Prisoner 489 by Joe R. Lansdale – BOOK REVIEW

Geno

By Wayne C. Rogers

Illustrated by Santiago Caruso
E-book, Trade Paperback, and Signed Limited Hardcover
from Dark Regions Press

This is how much I enjoy the works of Joe R. Lansdale. I have the signed, limited edition of the hardcover on order with Dark Regions Press, but instead of waiting till March to read it, I ordered the paperback from Amazon to hold me over. For me, it was definitely worth the double buy. I’m an addict when it comes to the writings of His own self.

As other reviewers have noted, this is Mr. Lansdale’s first horror story in quite a while, and the author certainly hasn’t lost his touch in writing about the macabre and the horrifying.
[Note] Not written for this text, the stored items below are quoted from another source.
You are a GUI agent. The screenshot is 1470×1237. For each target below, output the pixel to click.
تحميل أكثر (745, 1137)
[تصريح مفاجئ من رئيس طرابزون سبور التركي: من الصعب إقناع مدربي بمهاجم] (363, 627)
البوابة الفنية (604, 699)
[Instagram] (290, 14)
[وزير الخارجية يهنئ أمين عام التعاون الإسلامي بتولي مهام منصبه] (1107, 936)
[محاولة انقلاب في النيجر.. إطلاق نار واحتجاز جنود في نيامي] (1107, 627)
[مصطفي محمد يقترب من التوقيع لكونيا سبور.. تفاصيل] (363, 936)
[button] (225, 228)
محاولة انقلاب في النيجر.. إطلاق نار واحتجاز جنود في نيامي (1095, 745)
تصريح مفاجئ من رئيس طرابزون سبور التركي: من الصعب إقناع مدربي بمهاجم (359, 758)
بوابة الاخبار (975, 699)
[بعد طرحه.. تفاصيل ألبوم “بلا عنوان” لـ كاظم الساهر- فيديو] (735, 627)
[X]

Prisoner 489 takes place a little bit into the future where the deadliest of prisoners are housed on an island in the middle of nowhere and are buried on another smaller one a few miles away. The prisoners are assigned a number when they are placed into the ground. Unfortunately for Bernard, Wilson and Toggle, who are the burial crew on the smaller island, the prison sends over the body of prisoner 489 to be buried. Prisoner 489 is a mountain of a man and it took four jolts of electricity to keep him from breaking the restraints that held him captive in the electric chair.

Prisoner 489, however, isn’t dead.

That’s what the island caretakers are about to find out in the most horrible fashion. They have no weapons to defend themselves with and no way to get off the island. It’s going to be a long night for them, if they survive.

Like Mr. Lansdale’s other pieces of fiction, this one sucks you into its tangled web of suspense, death, and unpredictability like a garbage drain chewing up the leftovers. You can’t put down the book once it’s started. The good and bad are that the novella is only 82 pages long, and that’s with the illustrations added. It’s good in that the novella is over before you realize it. The bad is that you don’t want it to end so quickly, which is a sure sign the storyteller is doing his job well. One thing I can say about the works (short stories, articles, novellas, and novels) of Joe R. Lansdale is that I’ve never been disappointed in the quality of his fiction. I always want more whenever a piece of fiction is finished.

Prisoner 489 is no exception. Though short, it’s something to hold me over till Paradise Sky comes out in May or June. This will be Mr. Lansdale’s next western with Nat Love, or Deadwood Dick, in it. After that, the boys (Hap and Leonard) are back in a long novel called Honkytonk Samurai. As long as Joe R. Lansdale keeps writing them, I’ll keep reading them. That sounds like a deal to me!

I need to mention one last thing before I go. Santiago Caruso is a relatively new artist, who is gaining world-wide attention with his brilliant illustrations. He has several of them in Prisoner 489, both the paperback and the signed, limited hardcover. I look forward to seeing more his work down the road.